The facts above referred to, taken together with other stipulated facts, convince us that the expenditure for attorney fees in question falls within the ambit of Kales v. Commissioner, 101 Fed. (2d) 85, and Louise C. Slack et al., Executors, 85 B. T. A. 271, and not within the ambit of Elmon C. Gillette, 29 B. T. A. 561, and Monell v. Helvering, supra, cited and urged by the Commissioner.
It should be remembered that the $9,600 attorney fees paid out by petitioner were not paid out in securing a refund of estate tax or income tax for the S. B. Burnett estate or the Mary Couts Burnett trust. If that had been true, the case would fall within the ambit of the Gillette case and the MoneTl case cited by the Commissioner. The fees were paid out in securing a refund of petitioner’s own income taxes and the refund was due to an adjustment of petitioner’s distributable income from the estate of S. B. Burnett, for which it has been stipulated that petitioner was acting “as consultant and adviser to the trustees in the adoption of policies, purchase and sale of cattle, handling of the oil interests and general oversight of the properties.”
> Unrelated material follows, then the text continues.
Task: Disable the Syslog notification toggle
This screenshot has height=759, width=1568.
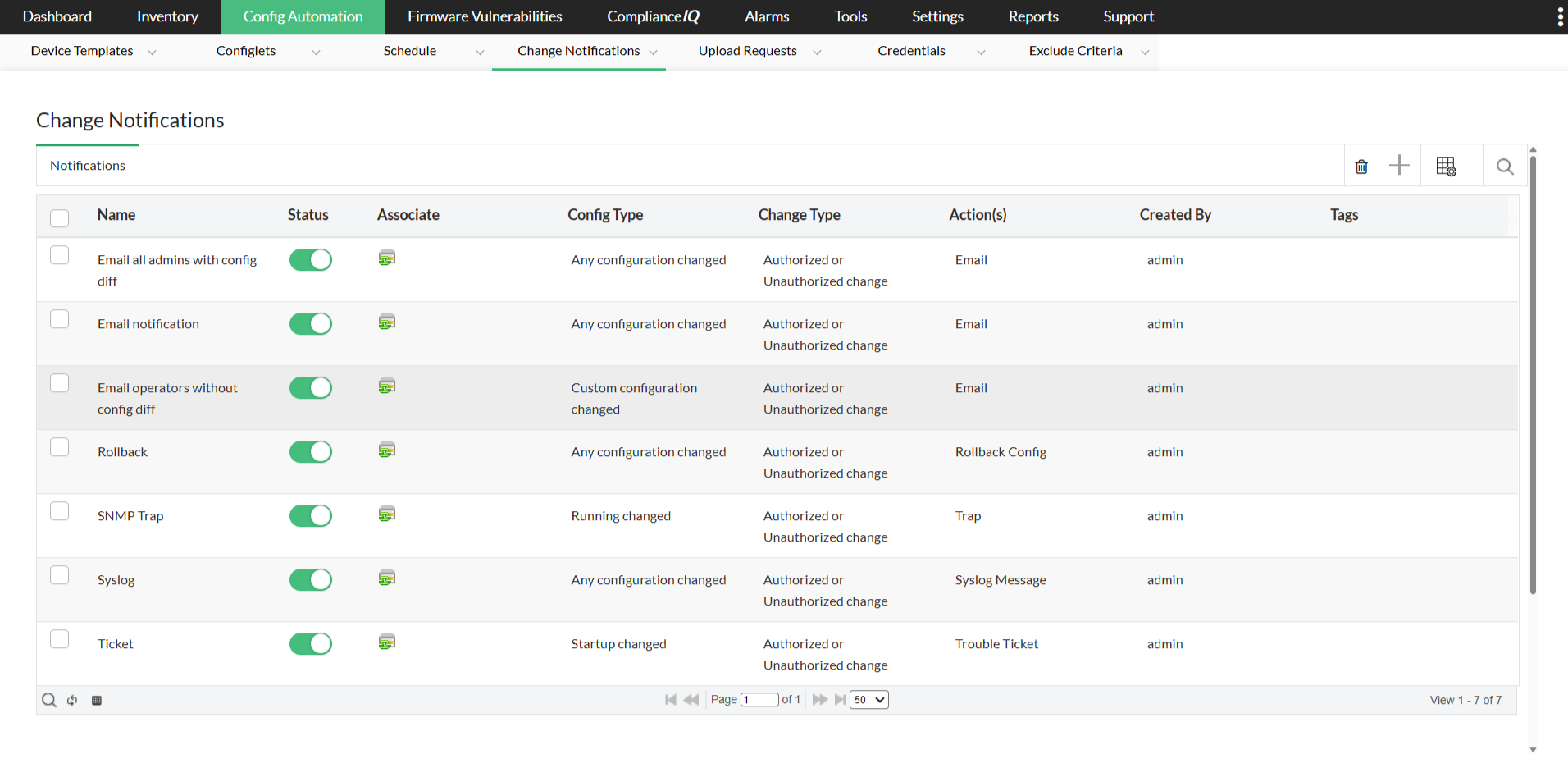Action: pos(311,580)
Under these circumstances we think issue (2) is ruled by Kales v. Commissioner, supra, and Louise C. Slack et al., Executors, supra, and we decide it in favor of the petitioner.
Issue. (3). — This issue relates to $15,420 which petitioner claims as a deduction because of shares of stock which she owned in the First National Bank of Burkburnett becoming worthless in the taxable year. In his disallowance of this claimed loss, the Commissioner stated in his deficiency notice:
The loss on stock of the First National Bank of Burkburnett has been disallowed since the report states that the stock had a market value in 1936 and that dividends will likely be paid on liquidation.
It requires no citation of authority to support the view that the Commissioner’s determination is presumed to be correct and that the burden is on petitioner to show that this determination was error. Petitioner has not made any such showing. In addition to facts showing the amount of petitioner’s investment in the stock, the *611only other facts stipulated are that “The doors of this bank were closed on March 18, 1933. No distribution in liquidation has ever been made to stockholders.”
The year we have before us is 1934, the year following the closing of the bank in 1933. No facts are shown as to the assets and liabilities of the bank at the time of its closing in 1933, or at the end of the taxable year 1934, or at any other time. Apparently the affairs of the bank are still in liquidation, and on the meager facts which have been stipulated there is no way by which we can find that this stock became worthless in 1934. On this issue, petitioner must fail, for lack of evidence, to overcome the correctness of the determination of the Commissioner. Cf. Northwest Bancorporation, 32 B. T. A. 1218; affd., 88 Fed. (2d) 293.
Decision will be entered wnder Bule SO.